どんより、ジメジメ。梅雨の時期は少し、目線が下がってしまうかも。でも、雨音に包まれると、なんだか異世界に来たような、不思議な心地がする。そして、子供にとってはワクワクウキウキのかけらがたくさん転がっている。「雨の絵本」を通して、新たな視点を味わってみてください。
墨一色の世界に、赤いかさがひとつ。文字のない絵本が語る、雨の日の出来事。

雨だから、外へ出よう。びしょびしょの一日が、最高の一日に!
『雨、あめ』
ピーター・スピアー 著 / 評論社
もう1冊、文字のない絵本を。
雨が降ってきた。おねえちゃんとおとうとは雨具に着替え、傘をさして外へ出る——。
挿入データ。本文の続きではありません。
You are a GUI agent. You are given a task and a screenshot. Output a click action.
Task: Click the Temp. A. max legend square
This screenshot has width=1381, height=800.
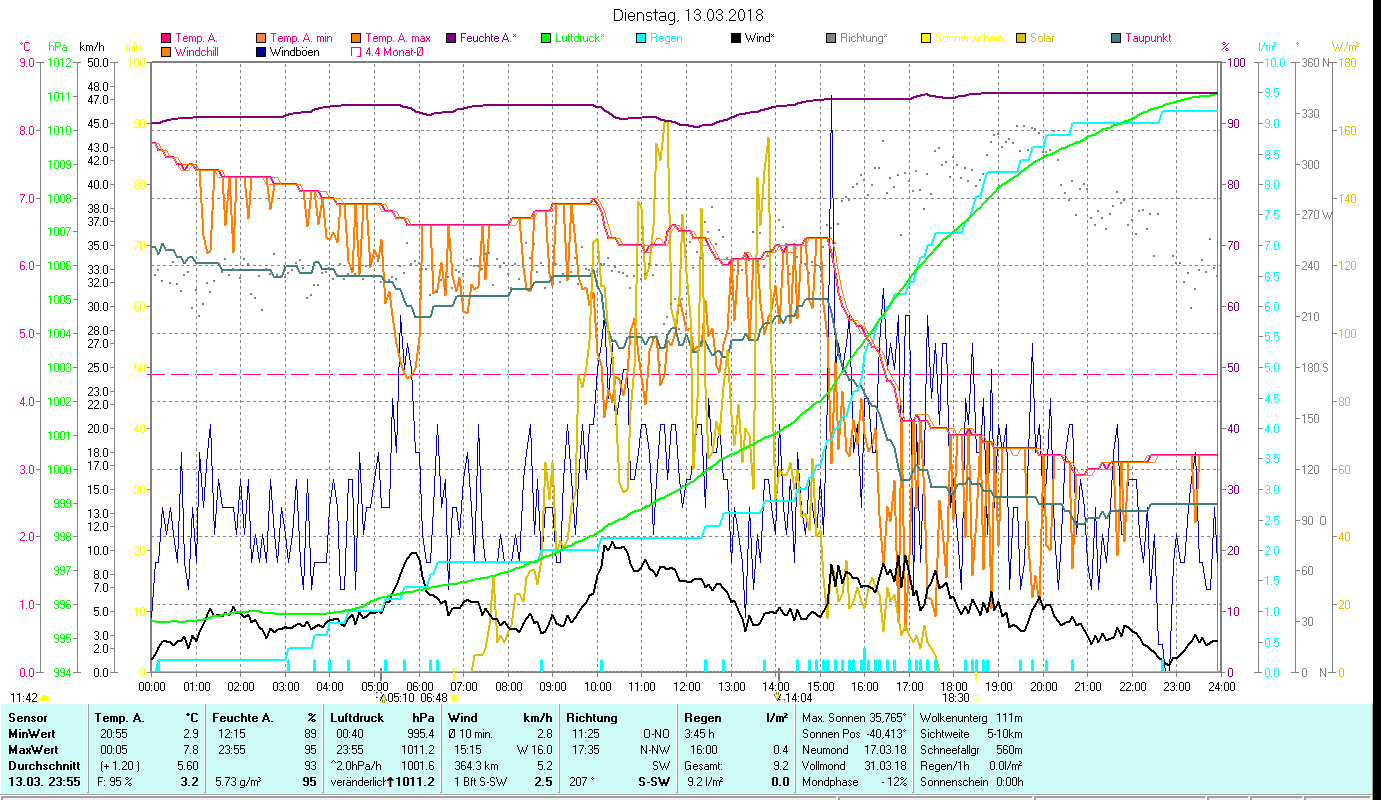tap(357, 39)
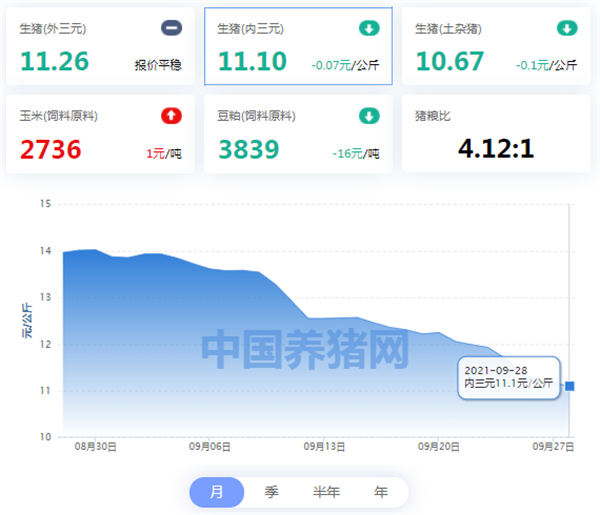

水たまりで遊んだり、雨水の流れを眺めたり。そこには、雨の中でいきいきと変化するいつもとちがう世界が広がります。緻密に描かれた絵の隅々にまで発見があり、文字がないからこそ好きなように楽しめる。雨を「困ったもの」ではなく「贈りもの」として受け取る子どもたちの姿が、読む大人の心まで解きほぐしてくれます。

雨は、おんなのこのともだちになりたかった。

雨音が、ひとりの午後をいっぱいに満たしていく。
『あめのひの おるすばん』
いわさきちひろ 文・絵 / 武市八十雄 案 / 至光社
ひとりで留守番をする少女の心細さや微妙な心の揺れ動きを描いたこの作品は、作者自身の幼い日の思い出とも結びついているそうです。絵は可能な限り説明的要素を排除し、少女の心情を象徴的に描くことに徹しています。透明感あふれる水彩の筆遣いが、雨の日特有のしずかな時間の流れをそのままページに閉じ込めたような一冊。雨の絵本を語るうえで外せない、日本絵本の金字塔です。

窓の外の雨が、心の中でどこまでも広がっていく。

バケツから飛び出した、ひとしずくの大冒険。
『しずくのぼうけん』
マリア・テルリコフスカ 著 / ボフダン・ブテンコ 絵 / 福音館書店
雨はどこから来るのでしょう?
一滴の水のしずくが主人公となり、水のさまざまな変化を楽しく学べる科学絵本です。バケツから飛び出したしずくは、雲になったり、雨になったり、氷になったりしながら、世界をめぐる大冒険に出かけます。親しみやすい物語の中で、水の循環や自然の不思議をわかりやすく伝えてくれる一冊です。ユーモアあふれる絵と軽快な展開で、科学絵本とはいえ説明調ではないので、自然と子どもたちの好奇心が引き出されます。

水はいつも、旅の途中。

子供にとっての雨は、私たちが見ているそれと違うはず。
そして、大人になった私たちは、必ず「雨」の思い出が胸の奥にあるのでは。
少しのんびりと、想いをはせるきっかけとなりますように。